ちなみに「iterable」の英単語本来の意味は「繰り返し可能な」という形容詞。
再利用したいなら、単純に変数へ格納しちゃえという方法。
>>> import re
>>> s = "hogefugapiyofoobarbaz1234567890abc987efg654hij321"
>>> iter = re.finditer("b..", s)
>>> type(iter)
<class 'callable_iterator'>
>>> lists = list(iter)
>>> type(lists)
<class 'list'>
>>> for i in lists:
... print(i)
...
<_sre.SRE_Match object; span=(15, 18), match='bar'>
<_sre.SRE_Match object; span=(18, 21), match='baz'>
<_sre.SRE_Match object; span=(32, 35), match='bc9'>
>>> for i in lists:
... print(i.start())
...
15
18
32
>>> for i in lists:
... print(i.start())
...
15
18
32 ← 複数回ループしても結果が返ってきている
>>>
filter()
などのイテレータを返すものも同様。
>>> list = [1, 2, 3]
>>> f = filter(None, list)
>>> type(f)
<class 'filter'>
>>> listed = list(f)
>>> type(listed)
<class 'list'>
>>> list(listed)
[1, 2, 3]
>>> list(listed)
[1, 2, 3]
>>> list(f)
[]
>>>
今回の場合で言うとfinditer()
ではなくfindall()
を用いて、イテレータでなくリストでループするようにします。
>>> list = re.findall("b..", s)
>>> for item in list:
... print(item)
...
bar
baz
bc9
>>> for item in list:
... print(item)
...
bar
baz
bc9
findall()
はリストを返すメソッド。

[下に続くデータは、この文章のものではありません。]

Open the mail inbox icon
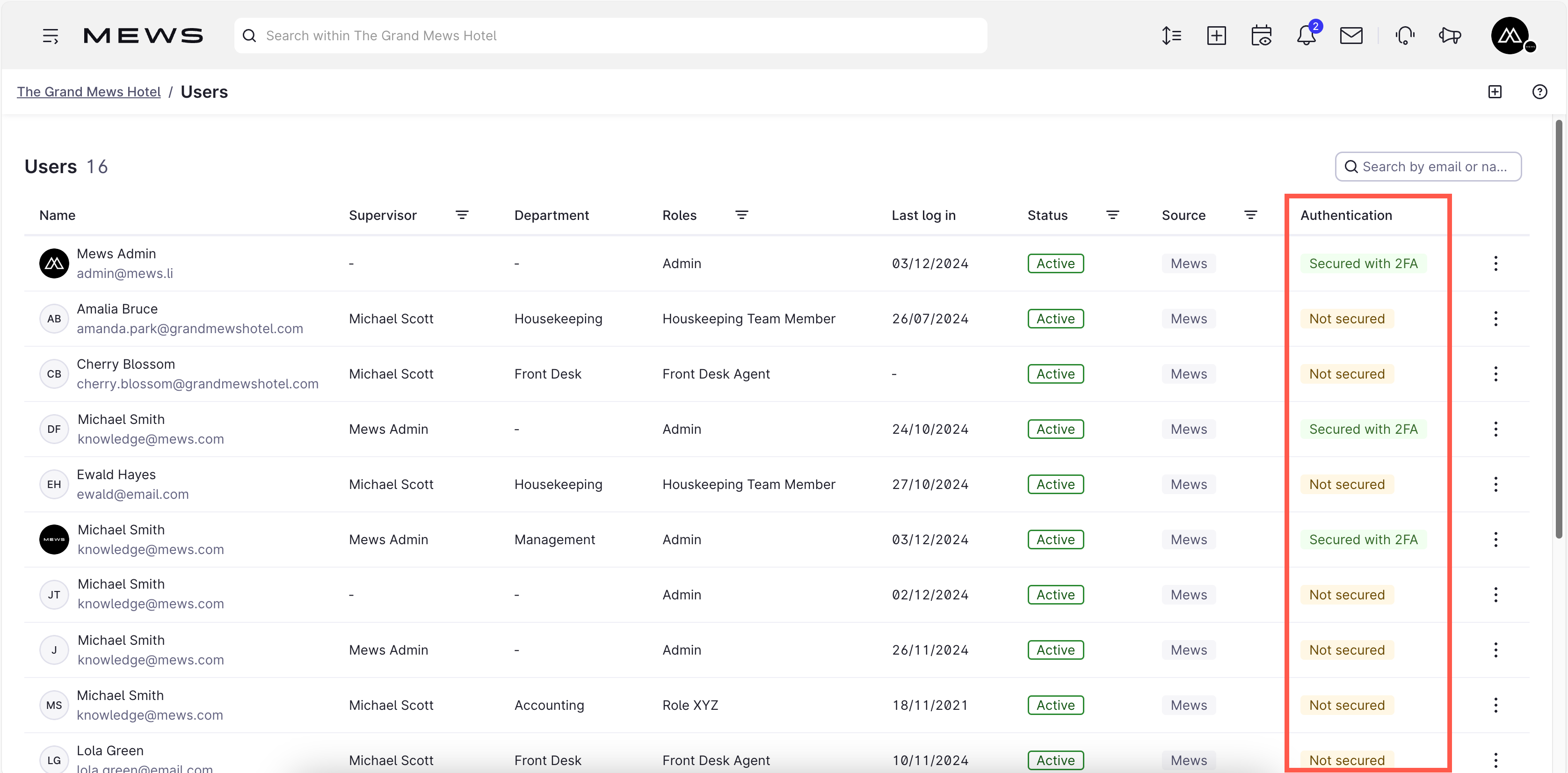Image resolution: width=1568 pixels, height=773 pixels. [1350, 35]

リストlist
に対しては、ループ処理を何回行っても同様な結果が出力されます。これなら上記のような問題は発生しませんが、このあたりは要求される機能と相談する必要があると思います。
再利用する回数が事前に分かっているならitertools.tee()
を利用する方法もあります。
>>> import itertools
>>> list = [1, 2, 3]
>>> i = iter(list)
>>> i1, i2, i3 = itertools.tee(i, 3) ← 3回再利用する必要があると仮定
>>> for n in i1:
... print(n)
...
1
2
3
>>> for n in i1:
... print(n)
...
>>> for n in i2:
... print(n)
...
1
2
3
>>> for n in i2:
... print(n)
...
>>> for n in i3:
... print(n)
...
1
2
3
>>> for n in i3:
... print(n)
...
>>>
ただ、個人的にはこの方法を利用するようなシチュエーションがあまり思い浮かばない・・・。
「ん?何で同じ条件なのにループすると空っぽになるんじゃ?」と素朴に思ったのが始まりなのですが、調べてみると案外深い仕様になっていて勉強になりました(小並感)。
ちなみに、複数回ループしようとしてた理由は、原因を調べているうちに忘れました(鳥頭)。